Friday, June 28, 2013

In Sickness and in Health, Part II


The doctor instructed me to “pack” her wound with gauze twice a day, scrubbing the inside of it with peroxide each time I changed her dressing.  The wound was about four inches long, an inch and a half wide and an inch and a half deep.  It was raw meat and I was required to stuff 4x4 inch gauze pads in it twice a day. 

As he finished explaining, the doctor said, “I am glad you are doing this.  There are plenty of husbands who just have the nurse come to the house twice a day…”

Right there, I considered kicking this guy’s butt.  Why did he have to give me the option to wimp out after I ignorantly volunteered for duty? I began to hate this man I’d just met, and I don’t hate anybody.   After planning how I would have to dispose of his body if I killed him, I decided against it.  I then calmed down.

While I knew that we were going to have struggles and tough times, I didn’t think our love for each other required actions that were more intense than the feeling of a simple hug or a kiss goodnight or the struggle of an argument, or even the birth experience itself. But this clinched it. 

I didn’t think I could live long enough to have a week like this one.  I saw my son born, I saw my wife cut open, then sewn up, and then burst open again.  I couldn’t relate to myself in these circumstances.  I couldn’t believe I was the one everyone in the room was depending on to be “nurse” for Sunday.  This just wasn’t me.  I couldn’t do it.  Her wounding was much too powerful for me to live through.  I felt like I was dying in that room, I was so stressed.  Her life was up to me, and, by extension, Jonah’s.  Twice a day, I was ensuring the health of my family’s future destiny with a simple, intense ten-minute change of bloody bandages.  Since Sunday’s belly was too big for her to see it, I felt alone in my silent panic.

I responded to all of this with a smile as my hands shook violently at the thought of what I had to do.  

I walked out of that room a different man.  I couldn’t relate to myself in there because I wasn’t me anymore.  I was responsible at a higher level than I had experienced.  And I still couldn’t handle it.

I was seeing my shaking hands and Sunday’s tear streaked face and I knew I was on my knees with this heavy load on me.  I couldn’t take this by myself, and although Sunday was certainly there physically, I couldn’t tell her about my fear.  I couldn’t tell her that I was petrified that she was going to die.  I couldn’t tell her how awful her belly looked.  I couldn’t tell her that I loved her, but I didn’t know if I could love her enough to see her scars every single day, twice a day.  I couldn’t tell her.  I just couldn’t.  I was silent, weighted down and silent.

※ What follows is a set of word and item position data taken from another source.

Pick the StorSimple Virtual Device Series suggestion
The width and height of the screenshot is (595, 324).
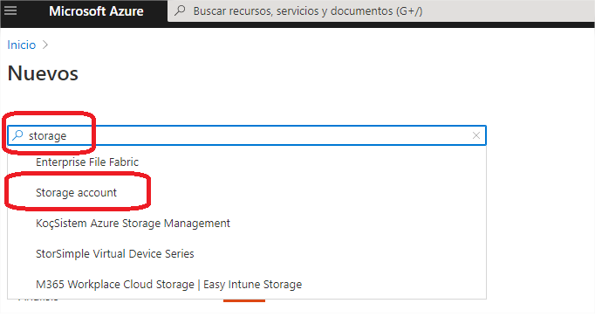tap(115, 253)
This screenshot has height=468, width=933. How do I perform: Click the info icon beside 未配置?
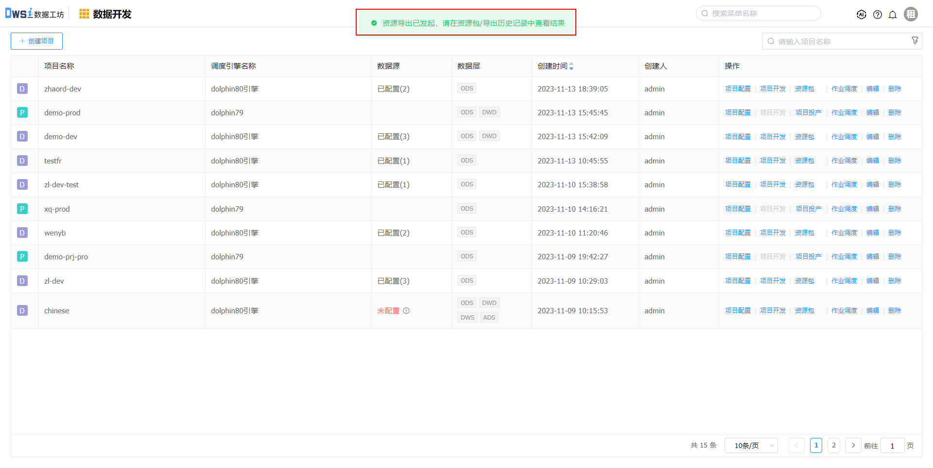406,311
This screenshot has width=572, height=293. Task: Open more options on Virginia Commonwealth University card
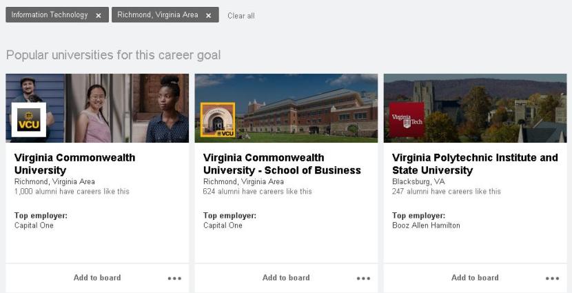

When we got home, I made sure Sunday was comfortable, and then I went into our bedroom and called my parents. I bawled my eyes out.  I’ve always thought of myself as a pretty creative and visionary type of person, someone who can see himself past a tough situation into a place of triumph.  This time, it wasn’t happening.  I was a changed person.  I wasn’t defeated, but I certainly needed some help.   I could only see her open belly and the potential for disaster.  I certainly knew what was at stake and it scared me silly. 

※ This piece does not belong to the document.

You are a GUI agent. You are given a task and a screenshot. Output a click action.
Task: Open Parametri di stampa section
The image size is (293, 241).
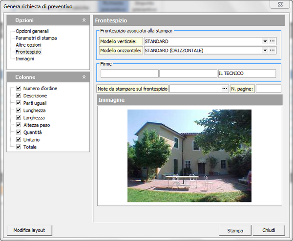point(36,38)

While I talked to my parents, I only remember what Dad said, mostly because I recognized that it was our first father-to-father conversation.  They both knew what was at stake, but Dad had the special position of father and husband in the conversation.  He knew what it was like to carry a load he couldn’t handle.  He knew what it was like to be frozen by the prospect of failure.  In that moment, he could connect with me, and he offered to lift that load.  I have no doubt in my mind that I could have physically fulfilled the promise I made to the doctor and to Sunday:  I would dress her wound every day, just like I said.  The conversation with Dad that night allowed me to fulfill that promise with the knowledge that he was there, understanding, supporting, lifting the weight off of my shoulders until I could move again.  He knew I was on my knees, and he knew that, being eight hours away, he couldn’t immediately do anything, but he also knew that I needed a lift. 

Right there, on the phone, he gave it to me.  He said, “We’re here.  And we can be there, if you need it.”